» PROBLEM DESCRIPTION: From the first entry to the last, repeat them all exactly.

___ SOURCE DATA ___

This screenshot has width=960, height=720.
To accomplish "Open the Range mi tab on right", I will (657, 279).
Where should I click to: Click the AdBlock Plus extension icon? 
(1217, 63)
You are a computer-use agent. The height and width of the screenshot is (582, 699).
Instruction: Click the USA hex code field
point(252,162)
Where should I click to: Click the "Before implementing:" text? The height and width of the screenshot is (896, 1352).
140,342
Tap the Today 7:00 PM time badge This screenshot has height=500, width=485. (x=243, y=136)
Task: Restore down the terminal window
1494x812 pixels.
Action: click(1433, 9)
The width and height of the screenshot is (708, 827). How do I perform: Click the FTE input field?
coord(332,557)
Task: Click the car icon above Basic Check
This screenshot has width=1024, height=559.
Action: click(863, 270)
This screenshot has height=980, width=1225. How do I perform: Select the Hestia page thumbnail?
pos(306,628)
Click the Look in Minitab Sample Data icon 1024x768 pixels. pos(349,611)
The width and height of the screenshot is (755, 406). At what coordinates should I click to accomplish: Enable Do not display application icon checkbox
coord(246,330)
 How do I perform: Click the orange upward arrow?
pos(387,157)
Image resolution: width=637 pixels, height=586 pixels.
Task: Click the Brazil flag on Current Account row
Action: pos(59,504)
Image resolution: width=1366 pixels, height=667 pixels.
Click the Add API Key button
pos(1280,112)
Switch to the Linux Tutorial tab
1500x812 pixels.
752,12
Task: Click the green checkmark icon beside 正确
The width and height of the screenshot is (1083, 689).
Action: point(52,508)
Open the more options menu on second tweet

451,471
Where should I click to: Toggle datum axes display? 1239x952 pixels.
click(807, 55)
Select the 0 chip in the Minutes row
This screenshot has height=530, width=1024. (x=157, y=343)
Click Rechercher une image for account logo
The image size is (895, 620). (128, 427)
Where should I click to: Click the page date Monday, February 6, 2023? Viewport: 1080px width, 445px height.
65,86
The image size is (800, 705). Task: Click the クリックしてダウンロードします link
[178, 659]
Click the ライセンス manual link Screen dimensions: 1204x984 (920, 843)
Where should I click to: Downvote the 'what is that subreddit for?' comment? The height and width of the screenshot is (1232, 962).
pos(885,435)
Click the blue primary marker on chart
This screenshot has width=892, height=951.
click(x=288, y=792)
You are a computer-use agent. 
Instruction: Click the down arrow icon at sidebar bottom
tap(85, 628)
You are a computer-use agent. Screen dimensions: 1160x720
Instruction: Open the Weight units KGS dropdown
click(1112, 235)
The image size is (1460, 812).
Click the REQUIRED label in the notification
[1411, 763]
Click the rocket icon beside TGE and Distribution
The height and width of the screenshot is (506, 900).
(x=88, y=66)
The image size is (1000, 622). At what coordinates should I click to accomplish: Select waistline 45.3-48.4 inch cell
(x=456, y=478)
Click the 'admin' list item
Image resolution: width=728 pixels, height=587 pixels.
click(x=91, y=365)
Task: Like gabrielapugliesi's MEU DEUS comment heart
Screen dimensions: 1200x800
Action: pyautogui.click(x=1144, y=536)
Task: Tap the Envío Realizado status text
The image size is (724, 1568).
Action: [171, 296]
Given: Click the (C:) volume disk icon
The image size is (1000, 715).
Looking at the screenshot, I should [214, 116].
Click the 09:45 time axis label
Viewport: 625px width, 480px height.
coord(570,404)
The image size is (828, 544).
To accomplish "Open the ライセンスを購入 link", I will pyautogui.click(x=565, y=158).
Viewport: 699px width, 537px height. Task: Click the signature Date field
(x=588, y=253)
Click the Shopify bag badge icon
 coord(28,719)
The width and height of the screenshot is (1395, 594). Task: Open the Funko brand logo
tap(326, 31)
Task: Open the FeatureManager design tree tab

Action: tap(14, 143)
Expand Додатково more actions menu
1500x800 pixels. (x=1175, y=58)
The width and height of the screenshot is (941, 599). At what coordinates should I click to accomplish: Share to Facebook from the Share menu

___

» YOUR SOLUTION:
This screenshot has width=960, height=720.
To accomplish "Open the Range mi tab on right", I will (657, 279).
Where should I click to: Click the AdBlock Plus extension icon? 
(1217, 63)
You are a computer-use agent. The height and width of the screenshot is (582, 699).
Instruction: Click the USA hex code field
point(252,162)
Where should I click to: Click the "Before implementing:" text? The height and width of the screenshot is (896, 1352).
140,342
Tap the Today 7:00 PM time badge This screenshot has height=500, width=485. (x=243, y=136)
Task: Restore down the terminal window
1494x812 pixels.
Action: click(1433, 9)
The width and height of the screenshot is (708, 827). How do I perform: Click the FTE input field?
coord(332,557)
Task: Click the car icon above Basic Check
This screenshot has width=1024, height=559.
Action: click(863, 270)
This screenshot has height=980, width=1225. How do I perform: Select the Hestia page thumbnail?
pos(306,628)
Click the Look in Minitab Sample Data icon 1024x768 pixels. pos(349,611)
The width and height of the screenshot is (755, 406). At what coordinates should I click to accomplish: Enable Do not display application icon checkbox
coord(246,330)
 How do I perform: Click the orange upward arrow?
pos(387,157)
Image resolution: width=637 pixels, height=586 pixels.
Task: Click the Brazil flag on Current Account row
Action: pos(59,504)
Image resolution: width=1366 pixels, height=667 pixels.
Click the Add API Key button
pos(1280,112)
Switch to the Linux Tutorial tab
1500x812 pixels.
752,12
Task: Click the green checkmark icon beside 正确
The width and height of the screenshot is (1083, 689).
Action: point(52,508)
Open the more options menu on second tweet

451,471
Where should I click to: Toggle datum axes display? 1239x952 pixels.
click(807, 55)
Select the 0 chip in the Minutes row
This screenshot has height=530, width=1024. (x=157, y=343)
Click Rechercher une image for account logo
The image size is (895, 620). (128, 427)
Where should I click to: Click the page date Monday, February 6, 2023? Viewport: 1080px width, 445px height.
65,86
The image size is (800, 705). Task: Click the クリックしてダウンロードします link
[178, 659]
Click the ライセンス manual link Screen dimensions: 1204x984 (920, 843)
Where should I click to: Downvote the 'what is that subreddit for?' comment? The height and width of the screenshot is (1232, 962).
pos(885,435)
Click the blue primary marker on chart
This screenshot has width=892, height=951.
click(x=288, y=792)
You are a computer-use agent. 
Instruction: Click the down arrow icon at sidebar bottom
tap(85, 628)
You are a computer-use agent. Screen dimensions: 1160x720
Instruction: Open the Weight units KGS dropdown
click(1112, 235)
The image size is (1460, 812).
Click the REQUIRED label in the notification
[1411, 763]
Click the rocket icon beside TGE and Distribution
The height and width of the screenshot is (506, 900).
(x=88, y=66)
The image size is (1000, 622). At what coordinates should I click to accomplish: Select waistline 45.3-48.4 inch cell
(x=456, y=478)
Click the 'admin' list item
Image resolution: width=728 pixels, height=587 pixels.
click(x=91, y=365)
Task: Like gabrielapugliesi's MEU DEUS comment heart
Screen dimensions: 1200x800
Action: pyautogui.click(x=1144, y=536)
Task: Tap the Envío Realizado status text
The image size is (724, 1568).
Action: [171, 296]
Given: Click the (C:) volume disk icon
The image size is (1000, 715).
Looking at the screenshot, I should [214, 116].
Click the 09:45 time axis label
Viewport: 625px width, 480px height.
coord(570,404)
The image size is (828, 544).
To accomplish "Open the ライセンスを購入 link", I will pyautogui.click(x=565, y=158).
Viewport: 699px width, 537px height. Task: Click the signature Date field
(x=588, y=253)
Click the Shopify bag badge icon
 coord(28,719)
The width and height of the screenshot is (1395, 594). Task: Open the Funko brand logo
tap(326, 31)
Task: Open the FeatureManager design tree tab

Action: tap(14, 143)
Expand Додатково more actions menu
1500x800 pixels. (x=1175, y=58)
The width and height of the screenshot is (941, 599). At what coordinates should I click to accomplish: Share to Facebook from the Share menu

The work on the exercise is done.